Personal information
- Full name: Aaron Hadlow
- Nationality: British
- Born: October 4, 1988 (age 37)

Sport
- Country: England
- Sport: Kitesurfing
- Team: Harlem
- Turned pro: Beginning of 2002

= Aaron Hadlow =

British kitesurfer

Aaron Hadlow (born 4 October 1988) is a professional kiteboarder who has won the Pro Kiteboard Riders' Association (PKRA) World Championships five times.

He began in 2004, encountering competition from Ruben Lenten and Kevin Langeree in 2006.

He also won the Red Bull KitePunks event in 2007, held in La Manga, Spain, beating off stiff competition from Ruben Lenten in 2nd, and Neil Hilder in 3rd.

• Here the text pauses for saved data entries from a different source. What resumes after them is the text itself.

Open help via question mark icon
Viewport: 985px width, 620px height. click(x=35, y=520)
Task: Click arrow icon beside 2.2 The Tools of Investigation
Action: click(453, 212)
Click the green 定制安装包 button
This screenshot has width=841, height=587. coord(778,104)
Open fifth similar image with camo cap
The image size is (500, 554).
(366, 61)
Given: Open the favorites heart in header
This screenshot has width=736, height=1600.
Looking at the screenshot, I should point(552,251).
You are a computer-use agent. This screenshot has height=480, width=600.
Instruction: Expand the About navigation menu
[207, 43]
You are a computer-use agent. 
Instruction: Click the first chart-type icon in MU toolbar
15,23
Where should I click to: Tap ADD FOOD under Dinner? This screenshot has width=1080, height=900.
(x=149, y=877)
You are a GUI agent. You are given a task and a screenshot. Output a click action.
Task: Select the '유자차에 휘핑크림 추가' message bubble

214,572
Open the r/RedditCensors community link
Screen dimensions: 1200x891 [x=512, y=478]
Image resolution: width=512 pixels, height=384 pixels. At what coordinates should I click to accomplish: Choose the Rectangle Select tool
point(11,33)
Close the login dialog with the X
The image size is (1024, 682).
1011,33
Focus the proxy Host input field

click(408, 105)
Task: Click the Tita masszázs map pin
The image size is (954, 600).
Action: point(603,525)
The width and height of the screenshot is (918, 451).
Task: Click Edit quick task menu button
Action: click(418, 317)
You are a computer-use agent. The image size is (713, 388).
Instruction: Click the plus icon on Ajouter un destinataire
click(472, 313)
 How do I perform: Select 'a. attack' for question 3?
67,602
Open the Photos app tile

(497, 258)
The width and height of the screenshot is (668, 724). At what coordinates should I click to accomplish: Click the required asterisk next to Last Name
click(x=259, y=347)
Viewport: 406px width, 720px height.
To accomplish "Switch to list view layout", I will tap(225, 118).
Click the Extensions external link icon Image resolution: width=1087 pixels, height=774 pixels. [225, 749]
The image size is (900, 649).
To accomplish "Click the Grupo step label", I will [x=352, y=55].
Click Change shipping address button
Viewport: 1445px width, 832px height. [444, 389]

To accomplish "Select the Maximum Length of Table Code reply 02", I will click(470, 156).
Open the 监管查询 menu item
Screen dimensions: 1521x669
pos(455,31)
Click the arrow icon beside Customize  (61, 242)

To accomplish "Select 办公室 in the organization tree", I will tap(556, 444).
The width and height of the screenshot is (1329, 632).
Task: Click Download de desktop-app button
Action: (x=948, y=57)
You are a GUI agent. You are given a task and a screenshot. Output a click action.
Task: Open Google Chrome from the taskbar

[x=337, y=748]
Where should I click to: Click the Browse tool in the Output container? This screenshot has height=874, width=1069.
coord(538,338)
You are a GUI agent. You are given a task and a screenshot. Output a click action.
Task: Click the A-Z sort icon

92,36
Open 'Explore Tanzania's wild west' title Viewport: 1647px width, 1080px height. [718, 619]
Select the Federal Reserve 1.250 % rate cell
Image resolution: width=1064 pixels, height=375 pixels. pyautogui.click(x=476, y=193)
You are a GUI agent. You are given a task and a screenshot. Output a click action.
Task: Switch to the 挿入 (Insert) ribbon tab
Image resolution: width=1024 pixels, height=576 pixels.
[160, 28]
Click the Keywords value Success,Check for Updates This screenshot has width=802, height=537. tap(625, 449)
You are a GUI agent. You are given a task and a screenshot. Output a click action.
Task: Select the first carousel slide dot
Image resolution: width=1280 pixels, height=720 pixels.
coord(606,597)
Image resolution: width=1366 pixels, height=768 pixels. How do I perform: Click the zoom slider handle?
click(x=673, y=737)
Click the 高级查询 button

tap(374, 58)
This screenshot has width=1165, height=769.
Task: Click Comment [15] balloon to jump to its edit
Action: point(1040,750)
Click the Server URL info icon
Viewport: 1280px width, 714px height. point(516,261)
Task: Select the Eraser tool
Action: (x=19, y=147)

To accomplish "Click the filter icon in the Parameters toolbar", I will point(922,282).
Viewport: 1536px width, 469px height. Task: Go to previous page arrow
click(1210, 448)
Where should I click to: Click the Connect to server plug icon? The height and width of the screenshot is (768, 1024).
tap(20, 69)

Hadlow has continued to expand his repertoire of tricks to keep him in front of the competition. A lot of these tricks have stemmed from influences by Lewis Crathern and Neil Hilder, who are a part of recently created Team Bosch alongside Hadlow. Many of his new tricks involve an "ole" move, where the bar and lines are whipped over head - the first of which was the Bosch Mobe.

He was world champion in freestyle kitesurfing from 2004 to 2008. He is the only rider to win the world title 5 times in a row.

Hadlow has taken a break from the Professional Kiteboard Riders Association World tour in 2010, he is looking to focus on international promos, and various other events. He also looks to continue his "on the loose" series with Ruben Lenten.

In 2015 and 2016, Hadlow won the Red Bull King of the Air in Cape Town, South Africa.

In 2024, he is still competing in Big Air but he is more involved in the research and development aspect of kitesurfing for the past few years. He used to test alongside the Duotone kite designer, Ralf Grosel, between 2015 and 2023 for that brand. After this, Aaron continued working alongside the designer Ralf Grosel to test and develop kites for Harlem. Ralf was working on implementing BrainChild Technology into various kites and for different brands.